START RECORDS PROVIDED

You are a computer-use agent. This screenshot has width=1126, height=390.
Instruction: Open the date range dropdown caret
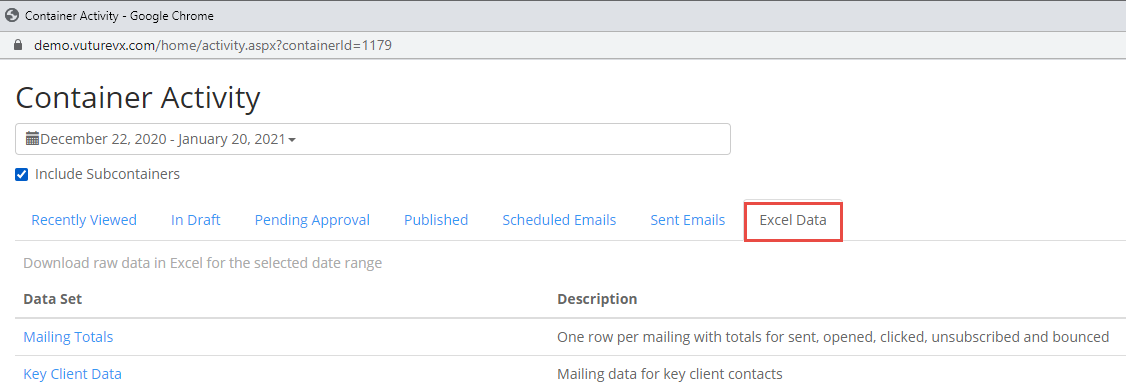[292, 140]
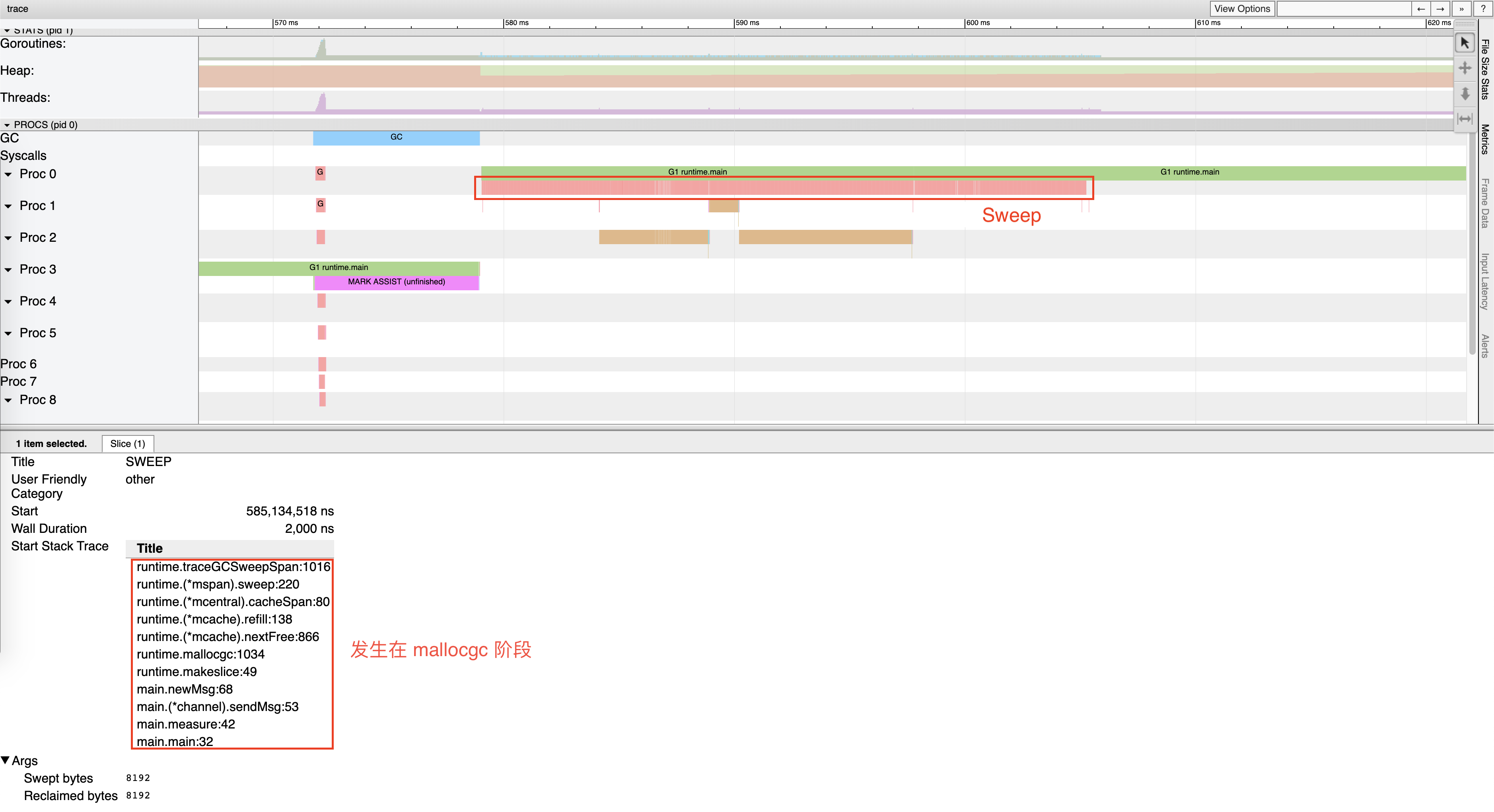Activate the selection pointer tool

click(x=1465, y=43)
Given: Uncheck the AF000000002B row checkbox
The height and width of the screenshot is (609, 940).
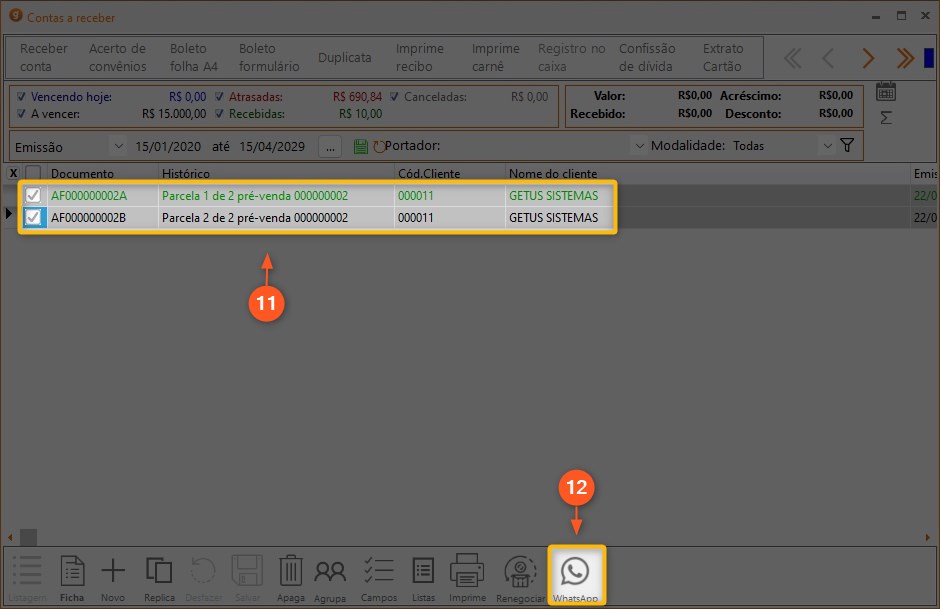Looking at the screenshot, I should point(33,217).
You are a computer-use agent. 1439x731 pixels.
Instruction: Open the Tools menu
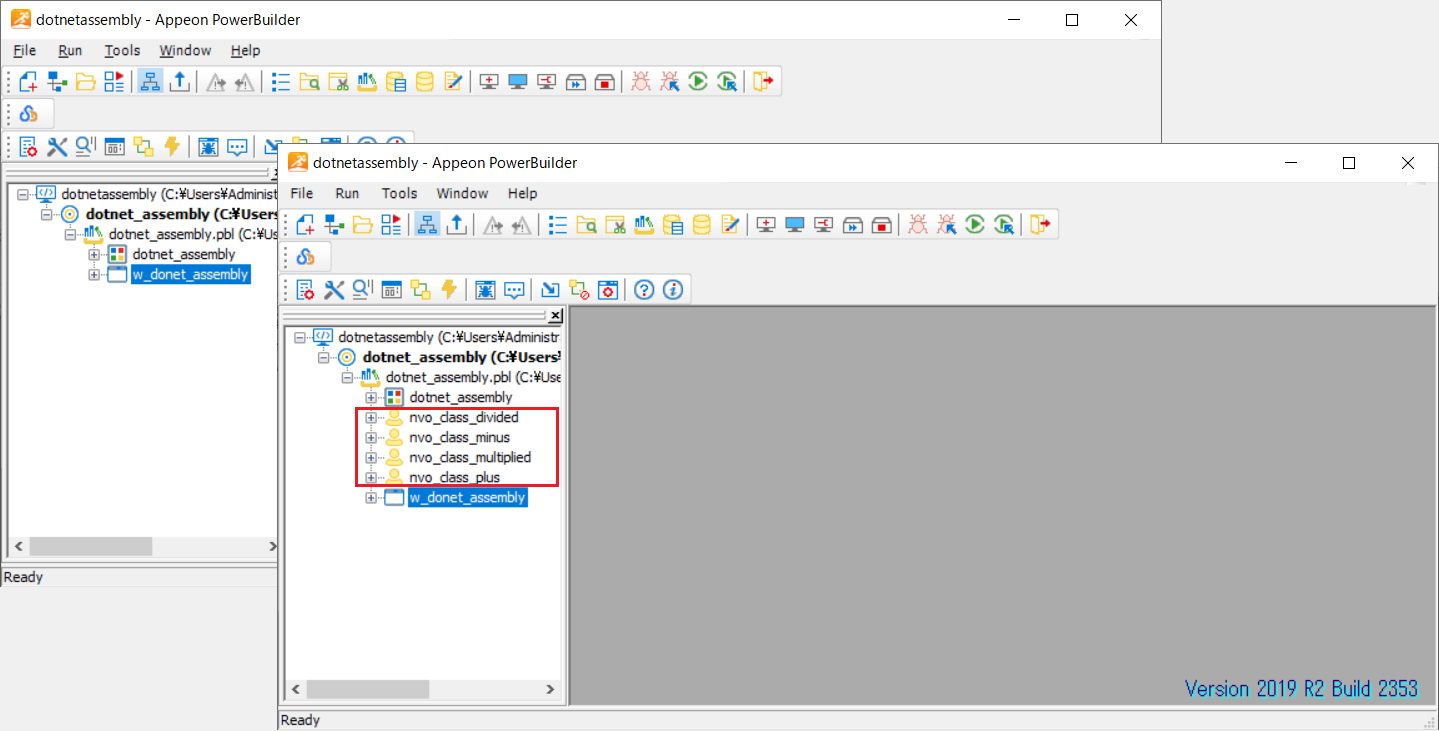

END RECORDS PROVIDED

**GOAL OF THE EXERCISE**
Show each line of the records above that contains the word "agent".

**EXERCISE SOLUTION**
You are a computer-use agent. This screenshot has width=1126, height=390.
You are a computer-use agent. 1439x731 pixels.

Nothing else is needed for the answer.